To spotkanie nie było najlepszą reklamą polskiej piłki. Na Stadionie Ludowym emocji było jak na lekarstwo. Zagłębie miało najlepszą sytuację w doliczonym czasie gry, ale zawodnik gospodarzy strzelił za lekko, a przed sobą miał tylko pustą bramkę.
W Sosnowcu w ostatnim czasie nie dzieję się najlepiej. Zagłębie po trzech porażkach z rzędu zamierzało w końcu zdobyć komplet punktów. Tym bardziej, że na Kresową przyjechał beniaminek z Częstochowy. Ale to właśnie Skrze należą się wyrazy uznania, bo podopieczni Jakuba Dziółki zagrali solidnie i wywieźli z Sosnowca cenny punkt.
Goście mogli nawet wygrać ale około 90. minuty sędzia nie zdecydował się na podyktowanie rzutu karnego, choć wydaję się, że jeden z sosnowiczan zatrzymał piłkę ręką w polu karnym. Kilka minut później to gospodarze mieli piłkę meczową. Patryk Bryła wyszedł sam na sam z Mateuszem Kosem, zdołał go minąć, ale jego strzał na pustą bramkę był za lekki i piłkarz Skry zdążył z interwencją.

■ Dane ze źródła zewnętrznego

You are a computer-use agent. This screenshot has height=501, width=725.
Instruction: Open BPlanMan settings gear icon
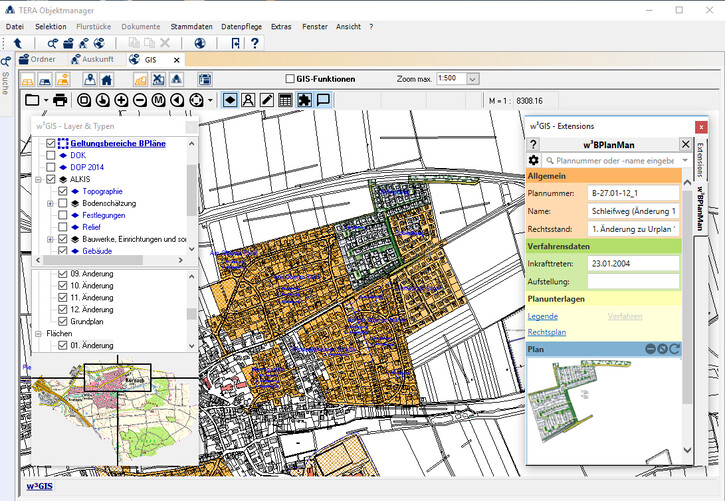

Zagłębie Sosnowiec – Skra Częstochowa 0:0
Zagłębie: Perdijić – Dalić (46′ Galić), Machała, Duriśka, Gojny – Kamiński, Ambrosiewicz (K), Szumilas (84′ Oliveira) – Seedorf (70′ Bryła), Sobczak (84′ Troć), Banaszewski (70’Tanque). Trener: Kazimierz Moskal.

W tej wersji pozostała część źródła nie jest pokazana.